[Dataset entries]
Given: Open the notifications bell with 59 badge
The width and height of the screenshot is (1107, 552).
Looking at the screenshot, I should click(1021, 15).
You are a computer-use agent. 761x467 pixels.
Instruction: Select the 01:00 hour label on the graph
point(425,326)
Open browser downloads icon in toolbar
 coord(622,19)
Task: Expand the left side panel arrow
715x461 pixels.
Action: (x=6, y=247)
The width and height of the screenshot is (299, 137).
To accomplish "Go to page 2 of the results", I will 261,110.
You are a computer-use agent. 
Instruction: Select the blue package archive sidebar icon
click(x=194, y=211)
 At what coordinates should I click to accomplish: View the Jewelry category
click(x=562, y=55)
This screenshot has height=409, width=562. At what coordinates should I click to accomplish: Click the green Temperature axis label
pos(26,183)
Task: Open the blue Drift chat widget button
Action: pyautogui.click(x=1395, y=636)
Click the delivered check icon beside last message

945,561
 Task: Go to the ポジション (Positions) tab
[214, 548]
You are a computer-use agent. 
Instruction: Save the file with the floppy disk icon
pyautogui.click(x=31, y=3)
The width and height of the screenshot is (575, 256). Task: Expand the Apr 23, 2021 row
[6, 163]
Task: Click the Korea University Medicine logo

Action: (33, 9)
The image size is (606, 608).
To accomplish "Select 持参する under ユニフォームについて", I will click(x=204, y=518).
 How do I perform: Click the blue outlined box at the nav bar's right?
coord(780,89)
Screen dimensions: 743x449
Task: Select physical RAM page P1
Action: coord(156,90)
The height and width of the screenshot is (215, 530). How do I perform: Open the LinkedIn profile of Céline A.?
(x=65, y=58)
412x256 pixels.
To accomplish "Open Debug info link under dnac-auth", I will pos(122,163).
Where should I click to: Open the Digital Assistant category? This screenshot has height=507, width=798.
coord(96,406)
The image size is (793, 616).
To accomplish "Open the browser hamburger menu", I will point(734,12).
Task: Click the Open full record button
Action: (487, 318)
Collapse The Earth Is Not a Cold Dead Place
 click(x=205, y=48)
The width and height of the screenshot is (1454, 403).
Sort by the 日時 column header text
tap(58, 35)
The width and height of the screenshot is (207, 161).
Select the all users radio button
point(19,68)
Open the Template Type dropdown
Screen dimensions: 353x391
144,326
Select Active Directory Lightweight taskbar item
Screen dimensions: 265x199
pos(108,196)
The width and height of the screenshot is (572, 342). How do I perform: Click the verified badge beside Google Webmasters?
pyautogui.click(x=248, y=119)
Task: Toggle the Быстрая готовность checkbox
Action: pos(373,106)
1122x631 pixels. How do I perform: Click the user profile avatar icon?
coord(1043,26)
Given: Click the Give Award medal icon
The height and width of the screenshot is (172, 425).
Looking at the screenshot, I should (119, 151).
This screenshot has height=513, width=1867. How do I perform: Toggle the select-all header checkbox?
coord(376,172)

HOW TO COMPLETE THIS TASK -
Please show, exactly as written, every line above that contains the word "image".

YOUR RESPONSE -
The image size is (606, 608).
The image size is (793, 616).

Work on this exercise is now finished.